# What is this worth? I know its rare



## jjhabbs (Mar 9, 2012)

Hey folks,
  New to this thread. But I have three of these derailleurs and I know that they are rare.

One is new in the box and the other two are nice as well.

I can not find one for sale on the face of the planet.

What do you think??


----------



## 66TigerCat (Mar 10, 2012)

*Found this.....*

http://velosniper.blogspot.com/2008/09/wednesday-price-porn-simplex-rare.html

Also found this, $1325. in 2001 ! - http://www.classicrendezvous.com/Market_highs/Highmarks_01.htm

They are late 50's and could be adjusted to handle 5,4 or 3 cogs hence the name "543". So, yes, rare indeed. That's the type of derailleur that is prized by collectors of French bicycles especially Japanese collectors.

The sky's the limit on Ebay especially if you ship internationally. You could see thousands for the one in the box and many hundreds for the others depending on condition.

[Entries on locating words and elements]
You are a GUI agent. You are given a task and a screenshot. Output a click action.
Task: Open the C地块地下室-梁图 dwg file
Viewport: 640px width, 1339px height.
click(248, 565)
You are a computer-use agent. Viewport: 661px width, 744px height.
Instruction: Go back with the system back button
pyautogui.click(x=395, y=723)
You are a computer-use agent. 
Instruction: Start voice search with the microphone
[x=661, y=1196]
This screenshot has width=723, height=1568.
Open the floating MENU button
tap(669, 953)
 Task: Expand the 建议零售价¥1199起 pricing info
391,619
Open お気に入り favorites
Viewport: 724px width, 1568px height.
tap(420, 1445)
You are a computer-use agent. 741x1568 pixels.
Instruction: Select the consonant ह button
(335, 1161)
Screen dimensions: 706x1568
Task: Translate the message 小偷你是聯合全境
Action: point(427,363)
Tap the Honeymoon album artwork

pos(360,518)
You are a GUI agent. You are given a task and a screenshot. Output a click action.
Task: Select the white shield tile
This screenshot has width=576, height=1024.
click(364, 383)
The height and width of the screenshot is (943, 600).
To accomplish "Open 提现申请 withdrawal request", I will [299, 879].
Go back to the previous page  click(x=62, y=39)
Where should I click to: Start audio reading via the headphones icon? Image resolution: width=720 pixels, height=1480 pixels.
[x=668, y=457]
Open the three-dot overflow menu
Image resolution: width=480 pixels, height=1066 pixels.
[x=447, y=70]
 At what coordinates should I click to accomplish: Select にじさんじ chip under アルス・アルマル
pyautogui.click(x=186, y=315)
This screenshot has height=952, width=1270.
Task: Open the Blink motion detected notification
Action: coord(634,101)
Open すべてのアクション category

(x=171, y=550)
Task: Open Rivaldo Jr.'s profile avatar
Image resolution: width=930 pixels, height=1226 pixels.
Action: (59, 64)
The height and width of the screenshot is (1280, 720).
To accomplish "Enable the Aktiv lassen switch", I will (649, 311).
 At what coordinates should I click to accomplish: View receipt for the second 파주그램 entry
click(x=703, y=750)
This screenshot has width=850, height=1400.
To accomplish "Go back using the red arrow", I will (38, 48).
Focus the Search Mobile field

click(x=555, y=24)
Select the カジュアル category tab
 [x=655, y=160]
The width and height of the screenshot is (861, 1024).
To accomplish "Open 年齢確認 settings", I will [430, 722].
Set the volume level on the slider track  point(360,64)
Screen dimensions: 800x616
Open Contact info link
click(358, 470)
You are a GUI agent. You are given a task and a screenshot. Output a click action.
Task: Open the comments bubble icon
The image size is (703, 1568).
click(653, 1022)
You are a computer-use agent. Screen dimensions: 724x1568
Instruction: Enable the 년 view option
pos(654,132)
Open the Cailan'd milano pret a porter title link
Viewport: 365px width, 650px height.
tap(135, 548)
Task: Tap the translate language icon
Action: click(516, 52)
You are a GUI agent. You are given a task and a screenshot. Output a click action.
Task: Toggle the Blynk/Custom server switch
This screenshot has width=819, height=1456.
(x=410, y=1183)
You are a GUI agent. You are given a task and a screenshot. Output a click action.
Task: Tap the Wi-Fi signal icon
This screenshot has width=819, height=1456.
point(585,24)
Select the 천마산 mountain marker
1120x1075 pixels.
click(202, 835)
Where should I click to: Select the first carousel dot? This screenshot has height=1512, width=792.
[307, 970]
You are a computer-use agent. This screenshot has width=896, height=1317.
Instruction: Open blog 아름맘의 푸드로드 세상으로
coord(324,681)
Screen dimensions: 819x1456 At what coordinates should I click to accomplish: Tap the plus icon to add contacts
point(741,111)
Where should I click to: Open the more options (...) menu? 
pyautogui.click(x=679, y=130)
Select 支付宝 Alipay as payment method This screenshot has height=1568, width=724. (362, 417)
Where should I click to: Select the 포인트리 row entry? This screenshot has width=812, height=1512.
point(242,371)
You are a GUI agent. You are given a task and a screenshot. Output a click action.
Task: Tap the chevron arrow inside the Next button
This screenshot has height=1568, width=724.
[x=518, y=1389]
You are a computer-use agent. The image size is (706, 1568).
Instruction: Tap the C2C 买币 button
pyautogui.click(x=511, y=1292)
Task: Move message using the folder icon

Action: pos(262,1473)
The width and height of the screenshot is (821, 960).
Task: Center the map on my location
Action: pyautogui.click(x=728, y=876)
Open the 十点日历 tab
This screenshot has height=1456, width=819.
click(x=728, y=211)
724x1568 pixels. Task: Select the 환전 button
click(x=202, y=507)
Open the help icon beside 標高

REQUEST 1
Translate this sentence from the derailleur thread into Spanish: "One is new in the box and the other two are nice as well."
REQUEST 2
Answer these questions about the derailleur thread:
(a) How many of these derailleurs does the first poster have?
(b) What price from 2001 does the reply mention?
(c) According to the reply, where does the name "543" come from?
REQUEST 3
Proceed with the derailleur thread, picking up after its last sentence.
The lines above have no connection to the derailleur thread.

WRITTEN ANSWER 1
Uno está nuevo en la caja y los otros dos también están en buen estado.

WRITTEN ANSWER 2
(a) Three.
(b) $1325.
(c) The derailleur could be adjusted to handle 5, 4 or 3 cogs.

WRITTEN ANSWER 3
----------



## jjhabbs (Mar 10, 2012)

66TigerCat said:


> http://velosniper.blogspot.com/2008/09/wednesday-price-porn-simplex-rare.html
> 
> Also found this, $1325. in 2001 ! - http://www.classicrendezvous.com/Market_highs/Highmarks_01.htm
> 
> ...




I want to sell them both. Not sure I want to do Ebay.


----------



## rhenning (Mar 11, 2012)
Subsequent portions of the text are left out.